▶ _YOUR TASK_
Report every line of the items below that contains the string "grid", copying each line in full.

(Items on locating words and elements)

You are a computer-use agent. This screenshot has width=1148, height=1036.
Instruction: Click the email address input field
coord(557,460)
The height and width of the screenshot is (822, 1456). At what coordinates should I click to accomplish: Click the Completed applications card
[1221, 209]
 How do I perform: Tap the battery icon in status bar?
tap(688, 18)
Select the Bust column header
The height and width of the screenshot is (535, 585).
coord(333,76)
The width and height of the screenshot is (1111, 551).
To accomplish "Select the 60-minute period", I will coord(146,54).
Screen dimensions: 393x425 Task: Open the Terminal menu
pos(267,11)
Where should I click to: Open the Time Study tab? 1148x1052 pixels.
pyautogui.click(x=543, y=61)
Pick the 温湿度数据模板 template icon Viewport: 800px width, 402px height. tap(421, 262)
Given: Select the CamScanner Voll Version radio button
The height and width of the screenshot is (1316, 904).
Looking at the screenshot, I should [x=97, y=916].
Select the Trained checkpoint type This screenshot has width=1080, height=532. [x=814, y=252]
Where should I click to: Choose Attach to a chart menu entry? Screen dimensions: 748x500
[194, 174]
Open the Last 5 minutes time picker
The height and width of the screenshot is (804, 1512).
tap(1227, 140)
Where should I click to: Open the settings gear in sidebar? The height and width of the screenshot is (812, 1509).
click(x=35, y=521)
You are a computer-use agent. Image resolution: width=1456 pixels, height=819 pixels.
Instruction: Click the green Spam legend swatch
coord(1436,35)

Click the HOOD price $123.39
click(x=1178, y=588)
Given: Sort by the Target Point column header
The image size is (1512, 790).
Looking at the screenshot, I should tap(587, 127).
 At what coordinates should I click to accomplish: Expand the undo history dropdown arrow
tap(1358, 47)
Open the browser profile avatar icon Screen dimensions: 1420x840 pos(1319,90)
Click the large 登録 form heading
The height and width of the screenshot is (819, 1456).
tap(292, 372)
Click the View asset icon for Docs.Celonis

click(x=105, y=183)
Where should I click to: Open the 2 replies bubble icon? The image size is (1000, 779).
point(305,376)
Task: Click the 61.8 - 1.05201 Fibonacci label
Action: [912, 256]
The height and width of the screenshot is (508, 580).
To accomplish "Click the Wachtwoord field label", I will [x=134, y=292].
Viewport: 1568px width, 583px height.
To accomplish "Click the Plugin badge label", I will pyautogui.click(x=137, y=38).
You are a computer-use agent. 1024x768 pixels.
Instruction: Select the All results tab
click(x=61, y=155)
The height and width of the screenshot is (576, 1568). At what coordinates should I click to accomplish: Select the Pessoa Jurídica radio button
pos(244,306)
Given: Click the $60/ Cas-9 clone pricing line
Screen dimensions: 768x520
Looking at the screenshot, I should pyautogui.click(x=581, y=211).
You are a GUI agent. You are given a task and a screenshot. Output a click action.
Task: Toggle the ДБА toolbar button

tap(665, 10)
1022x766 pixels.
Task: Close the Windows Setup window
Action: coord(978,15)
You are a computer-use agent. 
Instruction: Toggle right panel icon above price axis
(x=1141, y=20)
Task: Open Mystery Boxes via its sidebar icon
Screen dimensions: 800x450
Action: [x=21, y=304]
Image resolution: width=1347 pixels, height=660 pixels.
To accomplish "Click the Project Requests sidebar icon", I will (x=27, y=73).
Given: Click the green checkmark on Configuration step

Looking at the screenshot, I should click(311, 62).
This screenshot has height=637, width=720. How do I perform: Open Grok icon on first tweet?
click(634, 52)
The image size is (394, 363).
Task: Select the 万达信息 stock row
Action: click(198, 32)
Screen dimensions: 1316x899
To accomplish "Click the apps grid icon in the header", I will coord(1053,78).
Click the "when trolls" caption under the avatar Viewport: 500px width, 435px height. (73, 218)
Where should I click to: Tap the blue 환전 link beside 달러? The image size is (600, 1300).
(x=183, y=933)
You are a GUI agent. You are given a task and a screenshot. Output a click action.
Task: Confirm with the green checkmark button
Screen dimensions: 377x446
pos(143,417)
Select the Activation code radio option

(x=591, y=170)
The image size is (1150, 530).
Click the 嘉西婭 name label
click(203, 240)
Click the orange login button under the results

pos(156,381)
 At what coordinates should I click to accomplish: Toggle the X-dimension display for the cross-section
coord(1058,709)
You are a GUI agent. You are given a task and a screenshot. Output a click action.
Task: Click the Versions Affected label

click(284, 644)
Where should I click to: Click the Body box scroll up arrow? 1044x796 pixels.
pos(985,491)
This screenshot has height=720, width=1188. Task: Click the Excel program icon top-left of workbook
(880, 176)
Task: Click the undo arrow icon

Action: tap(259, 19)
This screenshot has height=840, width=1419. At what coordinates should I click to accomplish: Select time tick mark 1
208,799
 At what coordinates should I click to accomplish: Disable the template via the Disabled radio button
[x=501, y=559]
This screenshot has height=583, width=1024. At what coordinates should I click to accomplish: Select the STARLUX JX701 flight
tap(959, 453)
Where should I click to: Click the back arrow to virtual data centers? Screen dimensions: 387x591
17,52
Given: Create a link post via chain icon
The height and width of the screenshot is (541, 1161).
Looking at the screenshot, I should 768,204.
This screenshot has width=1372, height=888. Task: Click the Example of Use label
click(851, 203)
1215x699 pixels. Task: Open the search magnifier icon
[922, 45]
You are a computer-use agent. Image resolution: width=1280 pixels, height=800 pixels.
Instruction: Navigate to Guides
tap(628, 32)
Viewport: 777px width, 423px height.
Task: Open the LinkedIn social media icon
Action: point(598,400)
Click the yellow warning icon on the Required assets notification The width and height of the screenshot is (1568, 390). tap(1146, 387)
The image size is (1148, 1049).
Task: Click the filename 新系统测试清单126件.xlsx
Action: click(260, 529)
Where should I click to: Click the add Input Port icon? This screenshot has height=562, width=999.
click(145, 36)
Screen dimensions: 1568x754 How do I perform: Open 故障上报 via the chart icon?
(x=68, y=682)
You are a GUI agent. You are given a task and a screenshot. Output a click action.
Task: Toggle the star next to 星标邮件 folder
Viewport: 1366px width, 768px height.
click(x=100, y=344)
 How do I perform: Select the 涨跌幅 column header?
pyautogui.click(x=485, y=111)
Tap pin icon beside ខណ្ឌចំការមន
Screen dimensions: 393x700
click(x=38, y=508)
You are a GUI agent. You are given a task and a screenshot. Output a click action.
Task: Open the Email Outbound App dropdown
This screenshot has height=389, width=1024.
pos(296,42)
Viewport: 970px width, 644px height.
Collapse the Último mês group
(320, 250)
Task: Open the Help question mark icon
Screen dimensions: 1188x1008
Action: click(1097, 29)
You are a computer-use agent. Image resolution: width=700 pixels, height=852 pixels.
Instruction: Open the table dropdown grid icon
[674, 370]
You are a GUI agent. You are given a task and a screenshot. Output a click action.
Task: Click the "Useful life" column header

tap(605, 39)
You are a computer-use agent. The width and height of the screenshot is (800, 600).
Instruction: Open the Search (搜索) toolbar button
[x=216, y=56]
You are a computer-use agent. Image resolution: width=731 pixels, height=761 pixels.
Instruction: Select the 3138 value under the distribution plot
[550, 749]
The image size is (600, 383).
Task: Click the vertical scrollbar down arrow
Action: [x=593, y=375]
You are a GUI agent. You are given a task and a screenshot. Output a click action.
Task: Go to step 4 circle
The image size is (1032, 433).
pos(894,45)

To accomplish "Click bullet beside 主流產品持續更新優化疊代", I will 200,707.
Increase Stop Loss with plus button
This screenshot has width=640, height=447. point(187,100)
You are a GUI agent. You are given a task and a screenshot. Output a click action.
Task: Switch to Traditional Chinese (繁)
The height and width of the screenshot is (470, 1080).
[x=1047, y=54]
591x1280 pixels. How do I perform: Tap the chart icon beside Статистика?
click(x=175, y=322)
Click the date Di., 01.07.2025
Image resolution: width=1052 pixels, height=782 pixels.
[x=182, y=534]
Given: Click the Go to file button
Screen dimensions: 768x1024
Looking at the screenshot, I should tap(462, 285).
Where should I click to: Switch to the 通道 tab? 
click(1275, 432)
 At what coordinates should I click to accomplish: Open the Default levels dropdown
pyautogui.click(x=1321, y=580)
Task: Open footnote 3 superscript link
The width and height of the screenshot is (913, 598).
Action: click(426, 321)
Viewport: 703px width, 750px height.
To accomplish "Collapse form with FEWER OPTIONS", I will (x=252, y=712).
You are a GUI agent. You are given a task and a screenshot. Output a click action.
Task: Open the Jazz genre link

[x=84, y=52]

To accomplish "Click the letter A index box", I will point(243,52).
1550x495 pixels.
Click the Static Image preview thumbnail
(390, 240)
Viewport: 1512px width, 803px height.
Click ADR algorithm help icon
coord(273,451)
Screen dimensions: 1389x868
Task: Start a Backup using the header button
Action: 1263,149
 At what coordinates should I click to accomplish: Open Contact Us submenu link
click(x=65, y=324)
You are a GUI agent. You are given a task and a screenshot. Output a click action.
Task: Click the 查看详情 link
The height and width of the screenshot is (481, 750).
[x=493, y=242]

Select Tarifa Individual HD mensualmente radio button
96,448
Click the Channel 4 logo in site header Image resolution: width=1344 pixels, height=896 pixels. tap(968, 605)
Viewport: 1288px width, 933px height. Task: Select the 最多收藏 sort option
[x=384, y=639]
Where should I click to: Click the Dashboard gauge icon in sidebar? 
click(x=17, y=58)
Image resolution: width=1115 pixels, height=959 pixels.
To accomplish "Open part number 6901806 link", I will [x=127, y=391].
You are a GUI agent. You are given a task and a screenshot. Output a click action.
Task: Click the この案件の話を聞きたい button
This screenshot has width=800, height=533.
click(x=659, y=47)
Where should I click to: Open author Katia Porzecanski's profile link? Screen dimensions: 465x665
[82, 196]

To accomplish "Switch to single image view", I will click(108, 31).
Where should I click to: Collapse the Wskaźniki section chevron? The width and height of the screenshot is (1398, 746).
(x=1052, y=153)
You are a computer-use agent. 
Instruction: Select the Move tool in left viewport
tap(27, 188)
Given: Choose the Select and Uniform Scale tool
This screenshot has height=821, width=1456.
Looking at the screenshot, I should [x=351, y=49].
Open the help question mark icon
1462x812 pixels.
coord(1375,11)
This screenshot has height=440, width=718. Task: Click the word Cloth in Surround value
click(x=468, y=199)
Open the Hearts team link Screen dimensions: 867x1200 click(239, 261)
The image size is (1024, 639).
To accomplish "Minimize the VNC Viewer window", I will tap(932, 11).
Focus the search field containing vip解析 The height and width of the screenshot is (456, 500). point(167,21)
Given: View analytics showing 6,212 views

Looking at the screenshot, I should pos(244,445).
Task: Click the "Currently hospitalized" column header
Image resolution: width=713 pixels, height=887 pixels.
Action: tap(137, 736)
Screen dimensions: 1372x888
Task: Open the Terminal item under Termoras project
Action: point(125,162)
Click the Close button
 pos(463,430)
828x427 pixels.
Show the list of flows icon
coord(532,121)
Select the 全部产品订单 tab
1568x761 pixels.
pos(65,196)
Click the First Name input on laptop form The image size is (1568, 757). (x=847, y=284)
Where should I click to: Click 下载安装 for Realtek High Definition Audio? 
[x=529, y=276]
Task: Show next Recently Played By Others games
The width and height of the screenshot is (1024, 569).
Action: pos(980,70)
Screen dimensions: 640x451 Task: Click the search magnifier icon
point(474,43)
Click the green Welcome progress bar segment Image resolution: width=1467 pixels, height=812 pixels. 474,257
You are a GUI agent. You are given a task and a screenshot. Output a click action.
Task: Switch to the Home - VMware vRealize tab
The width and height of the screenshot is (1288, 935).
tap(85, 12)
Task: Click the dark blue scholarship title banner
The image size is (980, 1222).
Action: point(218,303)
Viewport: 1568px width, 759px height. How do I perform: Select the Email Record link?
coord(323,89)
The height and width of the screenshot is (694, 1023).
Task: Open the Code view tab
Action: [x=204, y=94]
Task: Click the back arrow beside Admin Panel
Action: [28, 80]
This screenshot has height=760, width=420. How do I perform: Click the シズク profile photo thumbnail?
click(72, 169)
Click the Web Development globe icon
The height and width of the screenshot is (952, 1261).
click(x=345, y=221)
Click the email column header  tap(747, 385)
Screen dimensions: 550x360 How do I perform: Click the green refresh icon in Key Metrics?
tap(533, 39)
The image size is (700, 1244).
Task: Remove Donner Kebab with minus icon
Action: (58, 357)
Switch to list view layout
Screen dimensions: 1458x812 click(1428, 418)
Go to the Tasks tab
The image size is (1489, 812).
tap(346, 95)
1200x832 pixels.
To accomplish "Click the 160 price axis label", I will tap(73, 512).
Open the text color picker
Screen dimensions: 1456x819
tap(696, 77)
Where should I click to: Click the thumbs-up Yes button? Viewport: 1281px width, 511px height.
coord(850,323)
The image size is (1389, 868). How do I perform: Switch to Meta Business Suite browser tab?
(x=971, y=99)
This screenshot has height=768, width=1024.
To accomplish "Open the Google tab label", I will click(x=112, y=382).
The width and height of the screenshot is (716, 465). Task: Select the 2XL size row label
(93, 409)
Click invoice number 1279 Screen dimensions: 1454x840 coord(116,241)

▶ _CORRECT RESULT_
To accomplish "Click the apps grid icon in the header", I will coord(1053,78).
Instruction: Open the table dropdown grid icon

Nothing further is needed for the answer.